## [TASK TO CARRY OUT]
Each entry needs to be copied exactly, with nothing left out.

## [RECORD SET]
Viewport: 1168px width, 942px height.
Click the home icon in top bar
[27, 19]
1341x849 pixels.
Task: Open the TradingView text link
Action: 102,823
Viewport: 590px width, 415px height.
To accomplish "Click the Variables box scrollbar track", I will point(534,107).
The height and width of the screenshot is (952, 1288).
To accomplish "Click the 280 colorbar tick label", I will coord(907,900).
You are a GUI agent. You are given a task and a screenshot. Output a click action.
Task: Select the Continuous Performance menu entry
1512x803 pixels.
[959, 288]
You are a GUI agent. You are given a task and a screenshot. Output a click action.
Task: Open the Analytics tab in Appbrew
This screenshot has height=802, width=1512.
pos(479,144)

## [REPLY TO THE TASK]
Viewport: 1168px width, 942px height.
Click the home icon in top bar
[27, 19]
1341x849 pixels.
Task: Open the TradingView text link
Action: 102,823
Viewport: 590px width, 415px height.
To accomplish "Click the Variables box scrollbar track", I will point(534,107).
The height and width of the screenshot is (952, 1288).
To accomplish "Click the 280 colorbar tick label", I will coord(907,900).
You are a GUI agent. You are given a task and a screenshot. Output a click action.
Task: Select the Continuous Performance menu entry
1512x803 pixels.
[959, 288]
You are a GUI agent. You are given a task and a screenshot. Output a click action.
Task: Open the Analytics tab in Appbrew
This screenshot has height=802, width=1512.
pos(479,144)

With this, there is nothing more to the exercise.